The body has a tremendous ability to survive. Think in terms of people who are abusing themselves with alcohol. Their body fights back and they keep going for many years until it finally gives out. There is a school of thought that says the development of cancer cells is the body’s attempt to develop a line of cells that can survive in a toxic environment. If the environment is never changed, cancer is back. And you have to consider the possibility of toxicity initiating the cancer in the first place.

 

There is also an increased awareness of delivery systems like liposomes

(http://www.peakenergy.com/articles/nh20140411/Exposing-the-truth-about-liposomal-nutrients) which can improve the introduction of chemotherapeutic agents into cells. This allows a much lower dose to be effective, and thus, reduced side effects. Insulin therapy is an area that is gaining respect as an adjunct or complementary to conventional treatment.

 

All of this information simply defines your risk and gives black and white data points that can help develop a better road map as far as what can be done on a preventive or treatment basis. None of these tests interfere with conventional medicine but help give guidelines as far as how aggressive and what other measures can be done to keep these cancer genes from turning on and becoming active. I look at the CTC test as an early warning system.

 

And one final plug– two basics about cancer:

  1. cancer loves sugar
  2. cancer hates oxygen

 

There are treatment options in both categories that do not interfere with conventional medicine.

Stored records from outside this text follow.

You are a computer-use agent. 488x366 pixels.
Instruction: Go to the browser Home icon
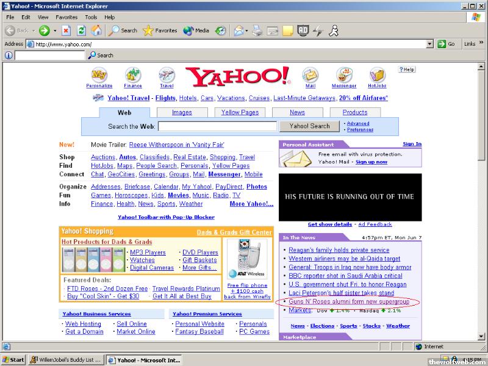coord(96,31)
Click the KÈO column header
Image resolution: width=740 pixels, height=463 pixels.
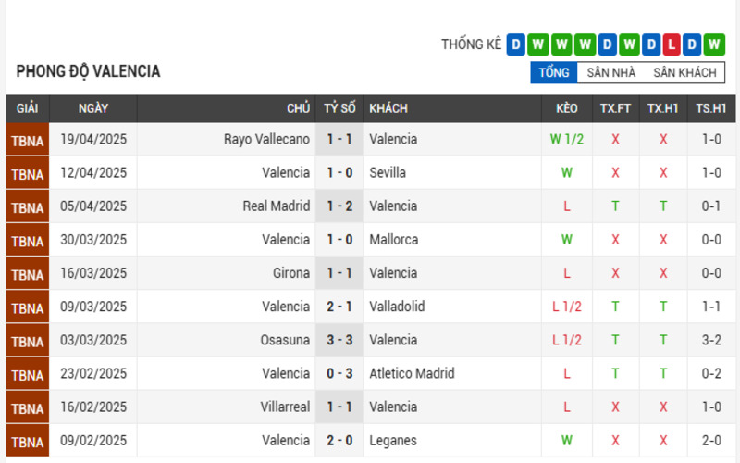click(x=567, y=108)
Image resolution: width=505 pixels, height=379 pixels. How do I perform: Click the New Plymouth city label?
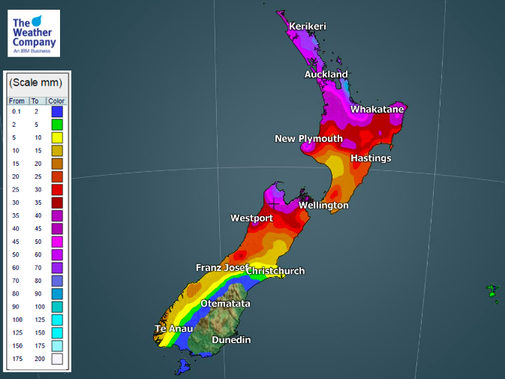coord(308,138)
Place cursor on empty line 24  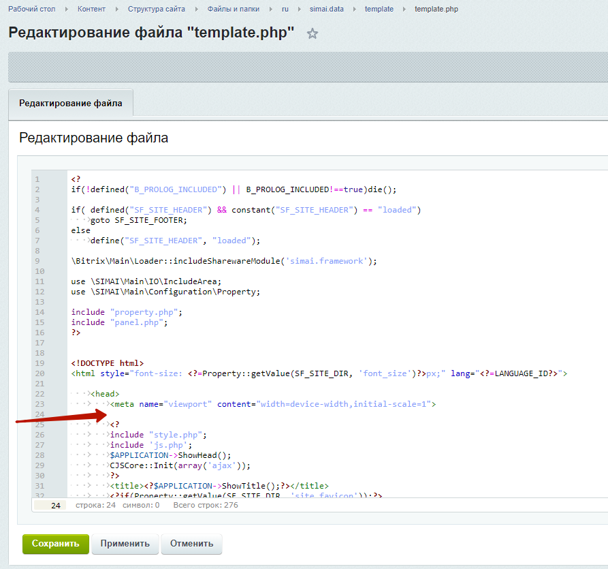[x=204, y=414]
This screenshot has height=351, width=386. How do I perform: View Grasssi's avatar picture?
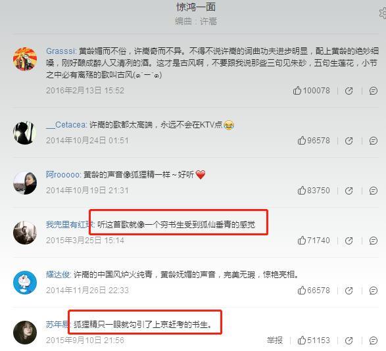click(25, 59)
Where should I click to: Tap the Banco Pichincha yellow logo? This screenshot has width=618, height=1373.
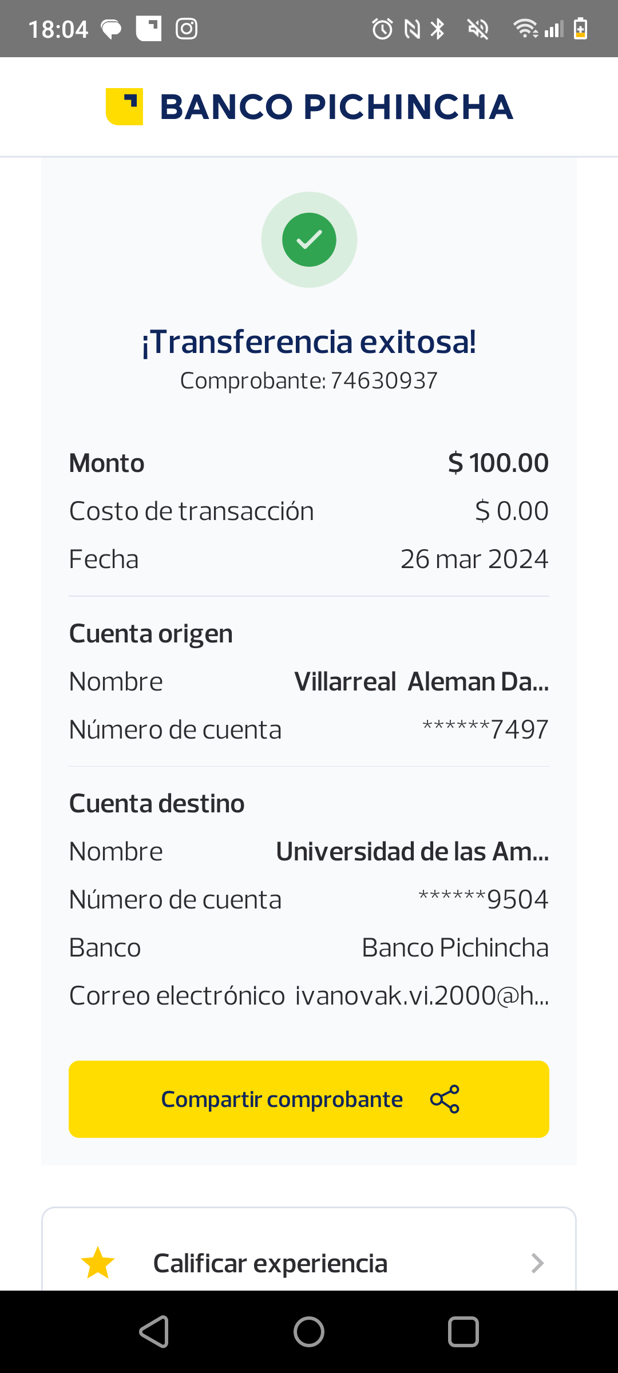(124, 106)
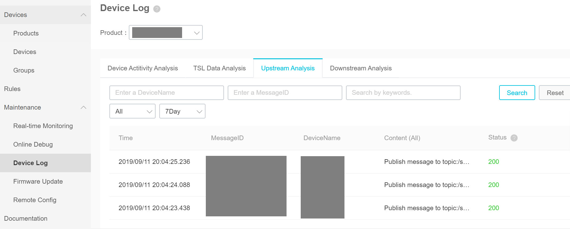Switch to Device Actitivity Analysis tab
570x229 pixels.
143,68
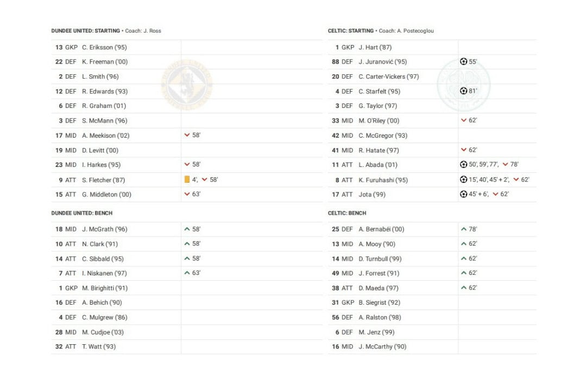580x386 pixels.
Task: Select C. McGregor in Celtic's starting list
Action: 383,136
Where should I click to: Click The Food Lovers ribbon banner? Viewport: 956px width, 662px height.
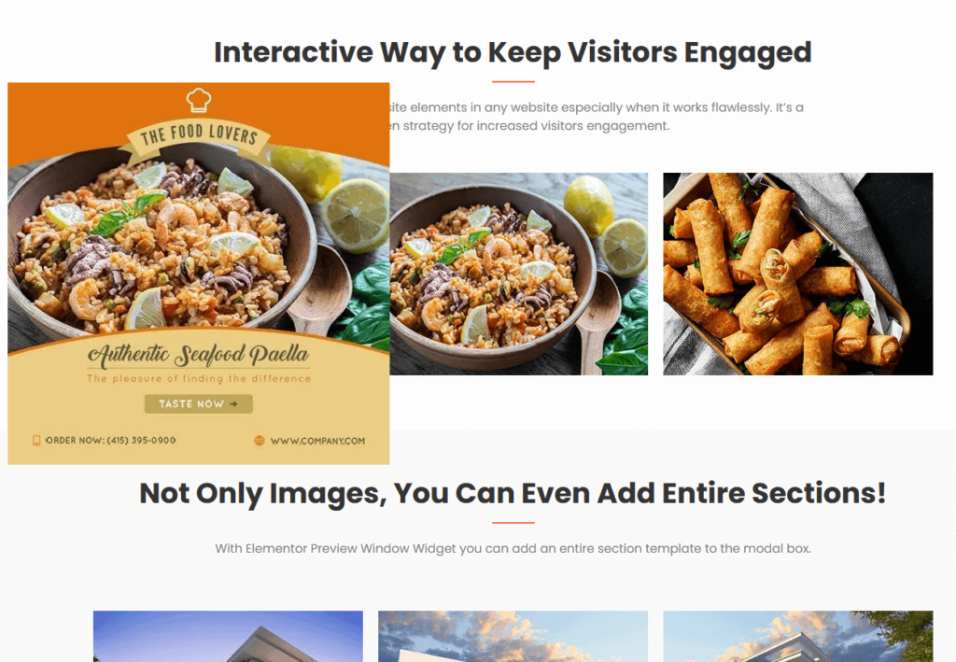(199, 138)
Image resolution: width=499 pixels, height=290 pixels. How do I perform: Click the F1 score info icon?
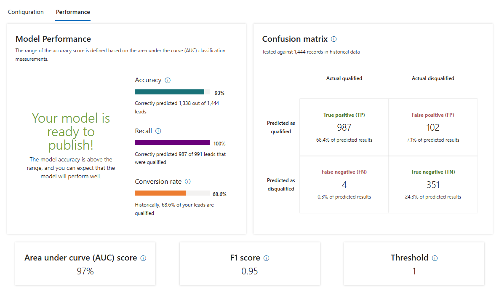[x=266, y=258]
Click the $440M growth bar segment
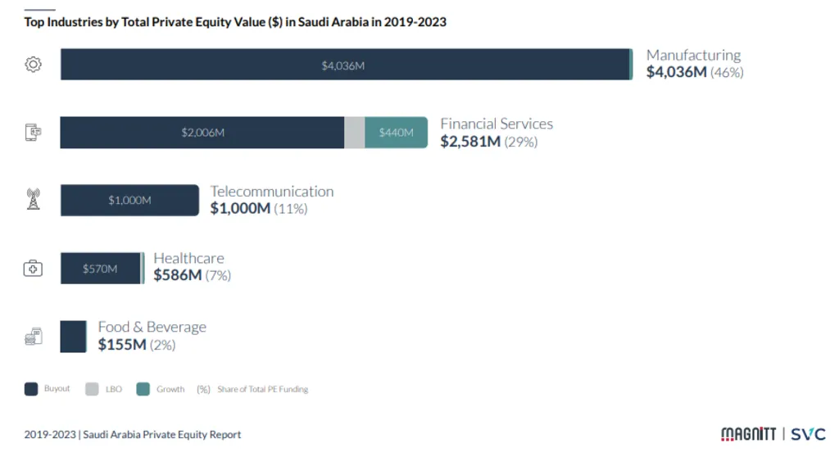The height and width of the screenshot is (457, 839). (x=396, y=132)
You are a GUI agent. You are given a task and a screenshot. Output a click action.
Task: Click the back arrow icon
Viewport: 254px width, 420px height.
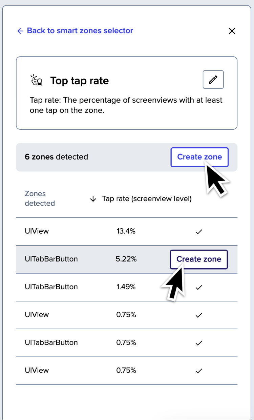20,31
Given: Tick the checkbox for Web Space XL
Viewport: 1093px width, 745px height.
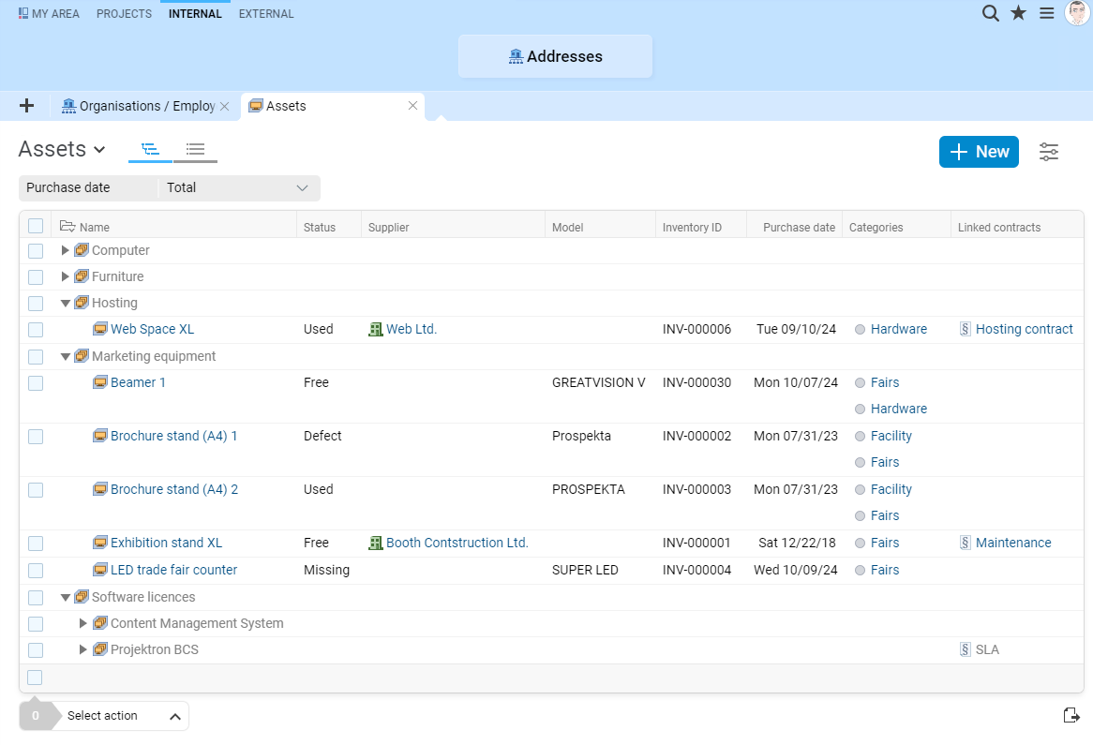Looking at the screenshot, I should pyautogui.click(x=36, y=330).
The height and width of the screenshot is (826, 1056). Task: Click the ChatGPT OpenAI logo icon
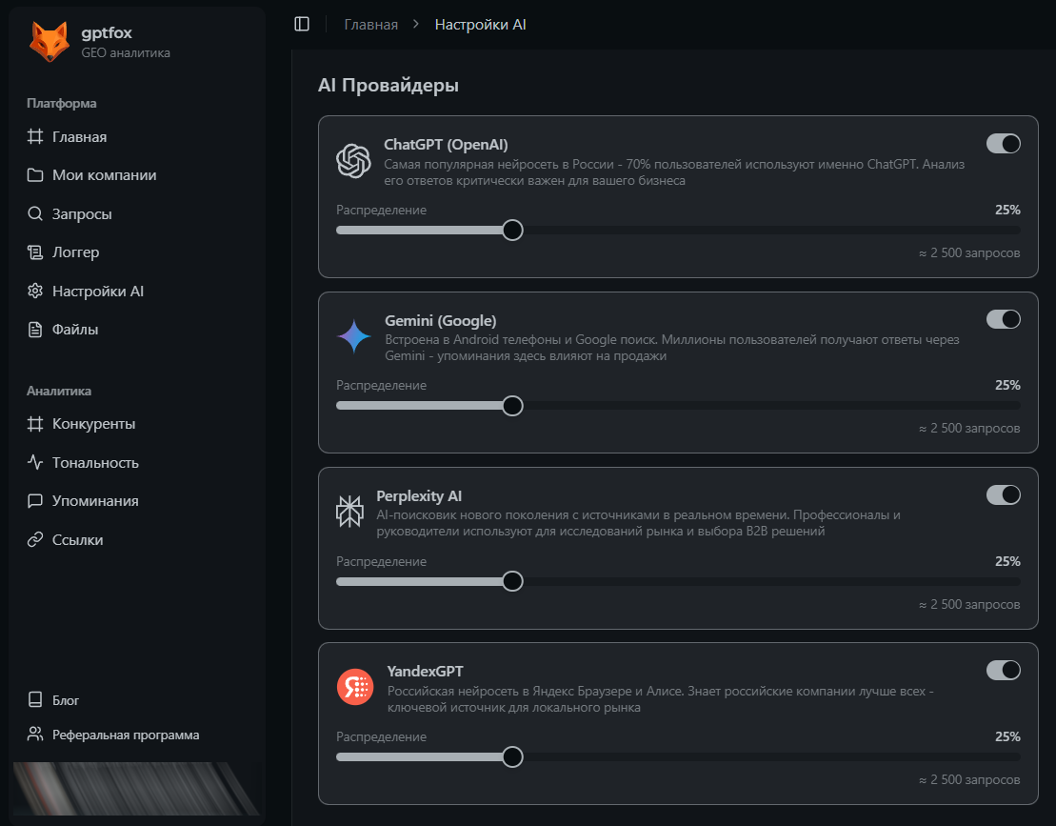click(353, 161)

The oncologist will frequently say hold off on anything else because we were not exposed to the use of complementary and alternative options in medical school. So the standard answer is to do nothing because it may interfere with chemotherapy. In my opinion, this results in suboptimal treatment.

 

I have been using the CTC test for four years now. It appears that some of the major cancer centers are now beginning to use and gain experience with this test.

 

So when you hear about advances in cancer treatment look at the overall picture. In any regimen a basic point is that the “human machine” first has to be balanced for optimal function. Natural medicine acting in a complementary fashion with conventional medicine is a more complete (holistic) approach.